My boots were recently interviewed by a "team member" from Blogger. Find the transcript below:
Where are you from?
The Roseville Galleria. The side that didn’t burn down.
And what is your name?
Steve Madden
That’s unique, Slavic?
It’s actually Germanic. Steve meaning “temporary” and Madden meaning “Prison of the feet.”
I see, very interesting. So how long have you known Sophia?
Its been under a week. Her mom bought us for her for an early Valentines Day present. They argued in the store for a while because Sophia said she still hadn’t even gotten a Xmas present. It was a real scene. Felt like some Veruca Salt, I want it now sh*t. Her mom finally relented cause we were 50% off. She loves feeling like she’s scored a good deal.
How much did you guys end up costing, if I may ask?
60 bucks.
Well that’s not too steep I guess
It isn’t, but it did win us the title of being Sophia’s most expensive pair of boots.
Congratulations
Thanks a bunch. And thanks for having us.
Hi, welcome to the studio.
Thanks
where are you guys from?
We’re from Eco-Thrift, Citrus Heights' hottest thrifting spot. Sorry, not so shameless plug.
It’s allright (smiles) How did you and Sophia meet?
It’s a funny story actually. She had checked us out at the store one day, picked us up, carried us around but didn’t buy us.
Oh?
Yeah and a week later she showed up again, this time bought us. It’s cause we had been marked down, the tag colors had changed and we were now 50% off.

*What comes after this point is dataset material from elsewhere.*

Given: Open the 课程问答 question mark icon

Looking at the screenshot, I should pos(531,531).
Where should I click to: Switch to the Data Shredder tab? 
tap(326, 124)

Sounds like a real courtship
It was. You don’t find that a lot now days.
I hear you. So, how are things going with you guys and her since you’ve moved in together?
I mean, things are good, it’s just that we don’t get out a lot. We once went with her to drum practice and she said we gave her shin splints from pressing the bass drum pedal.
That’s unfortunate. What kind of music was it, country? (laughs)
No, it wasn’t and we don’t appreciate your stereotyping. This interview is over (storm out of studio).
Hello, nice to meet you, you uh-don’t look familiar. Don’t think I’ve ever seen you around…
We’re last season
Oh well that explains it. Well let me say that you have a lovely bow.
Thanks, we got that a lot back in the day. It’s just that Sophia wore us so much last year that the nails came through our heels. Hehe. So we’ve been riding around this season in the back of her car waiting for her to take us to the cobbler.
A good cobbler is hard to find.
That’s what she said.
Good one.
Thanks. We had our hey-day. We were showcased with cheetah shorts, leggings, dresses, jeans, you name it.
Sounds like you had quite the run. Hey, just for our readers, tell us what's on your ipod.
We like a lot of hip hop, but our fave song right now is Ke$ha's "Boots and Boys." Even though Sophia thinks she is a dirty glam wh*r*. Oops, can we say that here?
No worries, we'll bleep it out, we aren't live.
Ok good.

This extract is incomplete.